◆ **BRIEF**: In the material below, copy the stretch from the line containing "1280x631 pixels. At" through the line containing "(x=72, y=95)" word for word, including both of those lines.

[Word and element location records]
══════════════════════════════

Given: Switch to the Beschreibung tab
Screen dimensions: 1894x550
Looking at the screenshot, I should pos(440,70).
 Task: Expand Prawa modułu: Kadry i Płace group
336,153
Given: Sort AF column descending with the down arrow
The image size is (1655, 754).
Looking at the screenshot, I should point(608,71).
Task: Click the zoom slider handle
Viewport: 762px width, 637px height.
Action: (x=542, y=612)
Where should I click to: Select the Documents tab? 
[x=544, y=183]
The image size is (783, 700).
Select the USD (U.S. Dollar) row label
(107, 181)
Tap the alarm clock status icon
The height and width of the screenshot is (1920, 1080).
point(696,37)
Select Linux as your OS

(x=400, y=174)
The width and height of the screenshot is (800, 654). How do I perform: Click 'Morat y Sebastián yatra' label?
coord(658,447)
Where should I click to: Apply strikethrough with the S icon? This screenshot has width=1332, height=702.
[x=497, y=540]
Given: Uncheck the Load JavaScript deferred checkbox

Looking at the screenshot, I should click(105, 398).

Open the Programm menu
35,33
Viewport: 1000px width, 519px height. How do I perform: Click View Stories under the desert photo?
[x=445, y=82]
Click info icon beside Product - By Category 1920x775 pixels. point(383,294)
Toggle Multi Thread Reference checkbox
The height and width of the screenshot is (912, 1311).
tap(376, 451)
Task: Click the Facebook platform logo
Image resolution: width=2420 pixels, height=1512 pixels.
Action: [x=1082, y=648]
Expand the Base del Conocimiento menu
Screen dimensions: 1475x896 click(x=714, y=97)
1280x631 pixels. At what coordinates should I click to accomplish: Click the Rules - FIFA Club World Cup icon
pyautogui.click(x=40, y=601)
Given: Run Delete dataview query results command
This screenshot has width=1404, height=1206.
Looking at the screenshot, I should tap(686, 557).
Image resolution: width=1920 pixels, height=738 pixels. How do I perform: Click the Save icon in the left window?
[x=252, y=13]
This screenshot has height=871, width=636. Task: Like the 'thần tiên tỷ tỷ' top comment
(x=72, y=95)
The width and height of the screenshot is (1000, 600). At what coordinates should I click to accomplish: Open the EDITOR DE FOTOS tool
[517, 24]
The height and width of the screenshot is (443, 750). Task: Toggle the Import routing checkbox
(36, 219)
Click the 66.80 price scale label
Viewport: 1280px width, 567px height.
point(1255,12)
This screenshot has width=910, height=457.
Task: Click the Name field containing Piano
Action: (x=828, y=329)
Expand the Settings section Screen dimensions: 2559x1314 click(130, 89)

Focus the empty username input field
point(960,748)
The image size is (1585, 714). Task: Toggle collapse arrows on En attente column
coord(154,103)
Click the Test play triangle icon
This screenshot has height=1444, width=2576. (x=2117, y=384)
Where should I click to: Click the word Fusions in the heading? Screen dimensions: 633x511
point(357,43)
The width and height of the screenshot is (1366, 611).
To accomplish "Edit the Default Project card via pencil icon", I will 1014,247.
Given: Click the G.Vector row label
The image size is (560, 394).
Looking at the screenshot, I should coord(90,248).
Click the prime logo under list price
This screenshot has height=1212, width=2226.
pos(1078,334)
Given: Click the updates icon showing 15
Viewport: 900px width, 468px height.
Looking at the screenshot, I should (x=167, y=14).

══════════════════════════════

◆ **EXPECTED ANSWER**:
1280x631 pixels. At what coordinates should I click to accomplish: Click the Rules - FIFA Club World Cup icon
pyautogui.click(x=40, y=601)
Given: Run Delete dataview query results command
This screenshot has width=1404, height=1206.
Looking at the screenshot, I should tap(686, 557).
Image resolution: width=1920 pixels, height=738 pixels. How do I perform: Click the Save icon in the left window?
[x=252, y=13]
This screenshot has height=871, width=636. Task: Like the 'thần tiên tỷ tỷ' top comment
(x=72, y=95)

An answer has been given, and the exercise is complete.